_SOURCE RECORDS_
:::::

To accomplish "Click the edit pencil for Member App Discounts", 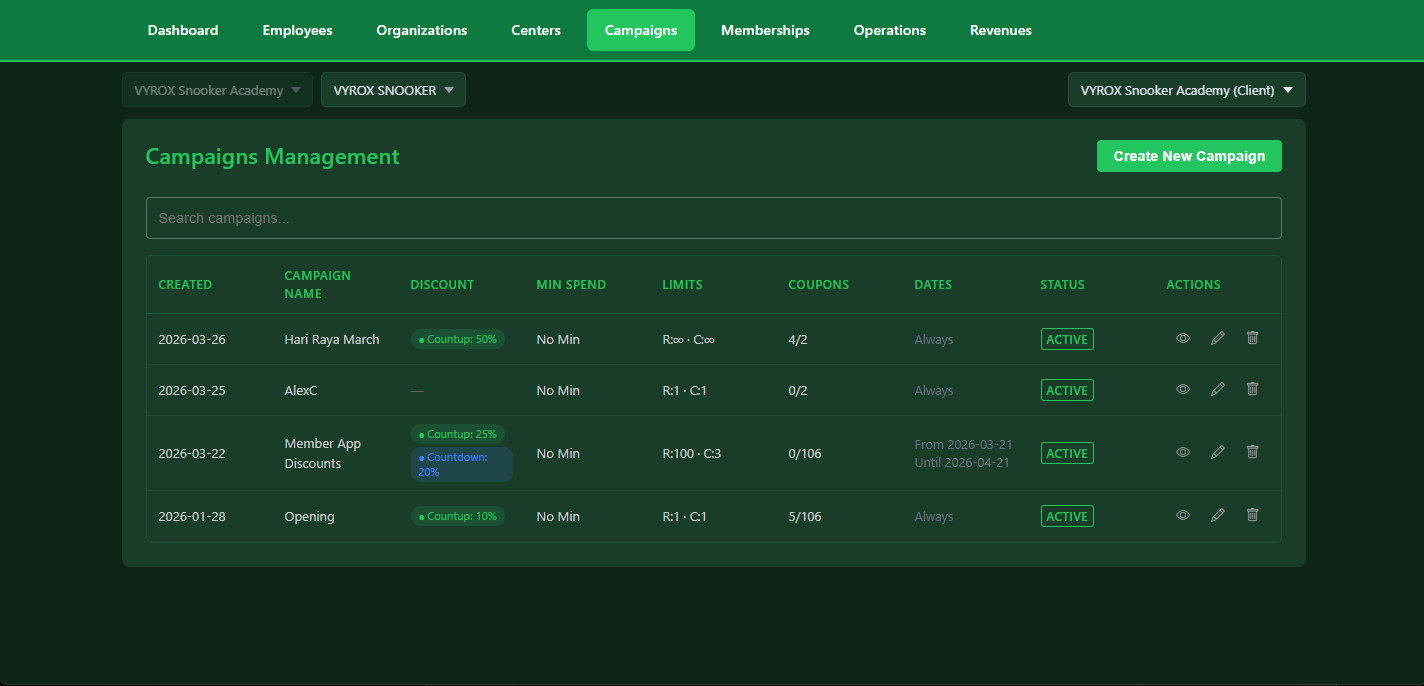I will click(x=1217, y=452).
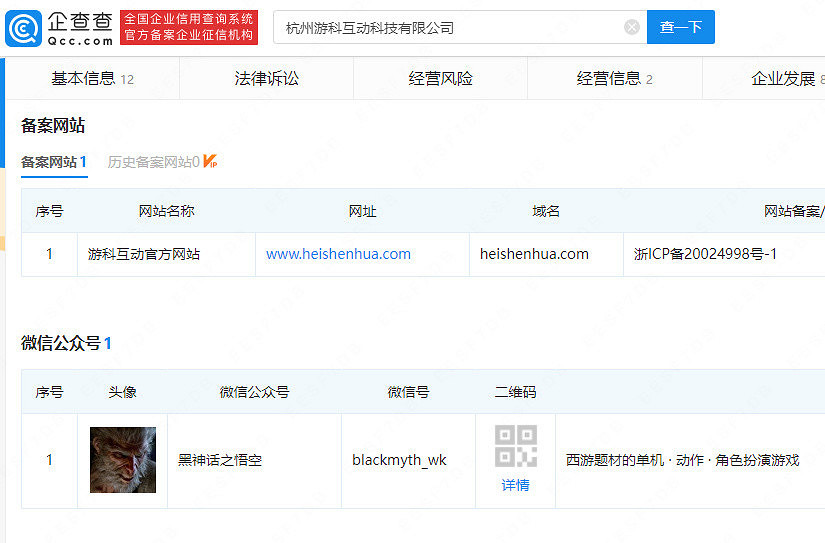Click the 详情 link under QR code
Screen dimensions: 825x543
515,485
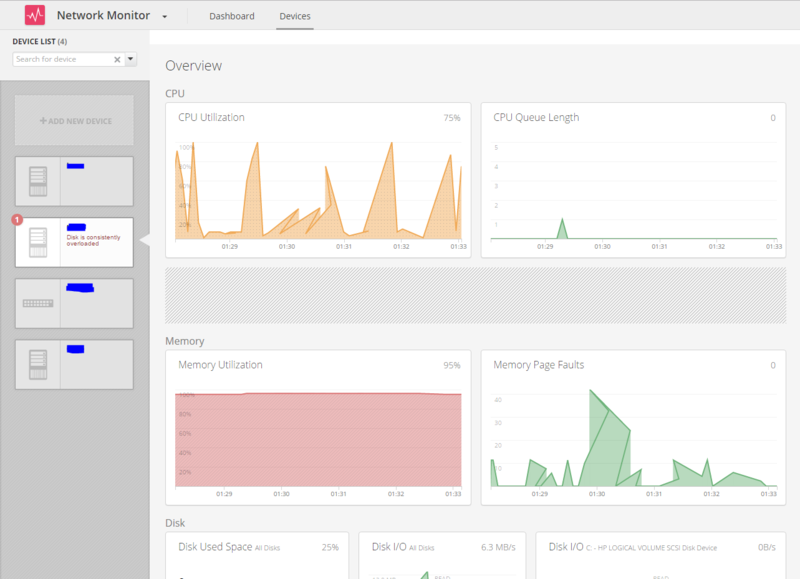This screenshot has width=800, height=579.
Task: Open the device with disk overloaded warning
Action: pyautogui.click(x=74, y=242)
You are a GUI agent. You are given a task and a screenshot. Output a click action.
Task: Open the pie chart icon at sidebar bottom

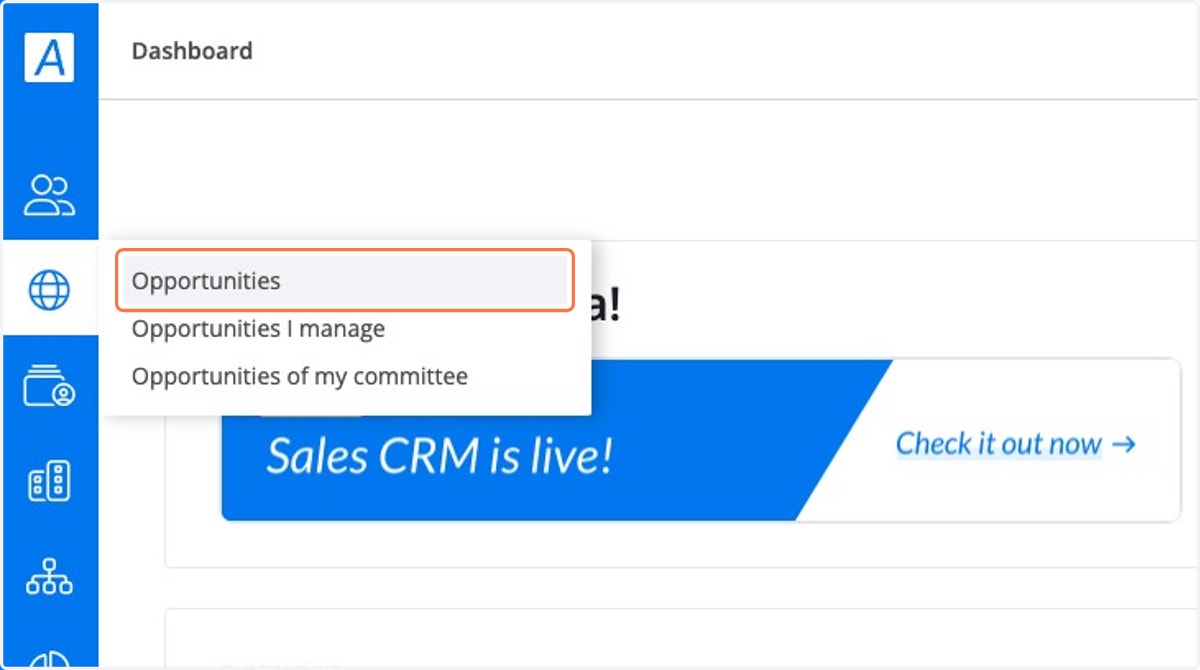(x=49, y=660)
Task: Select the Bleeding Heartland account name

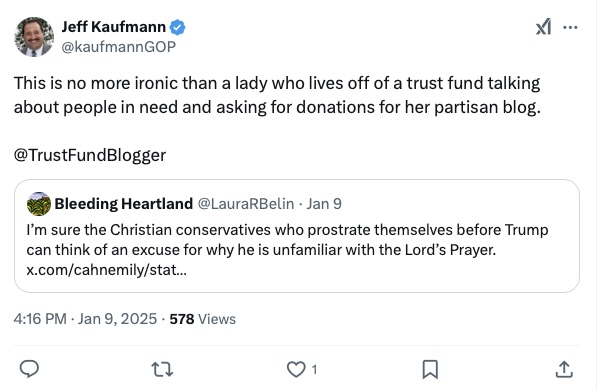Action: (x=124, y=204)
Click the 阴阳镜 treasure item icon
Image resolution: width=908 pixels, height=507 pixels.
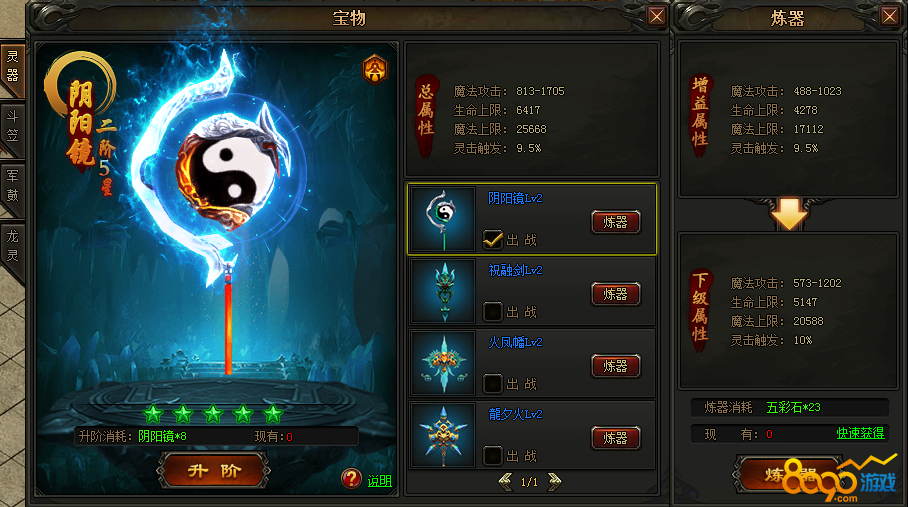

:::::

_EXERCISE PROMPT_
Locate "Task: Select the" in the entries above. Copy, exactly and only, the lines from that line to the end, leaving out the pictures.

_PROBLEM SOLUTION_
Task: Select the Bleeding Heartland account name

Action: (x=124, y=204)
Click the 阴阳镜 treasure item icon
Image resolution: width=908 pixels, height=507 pixels.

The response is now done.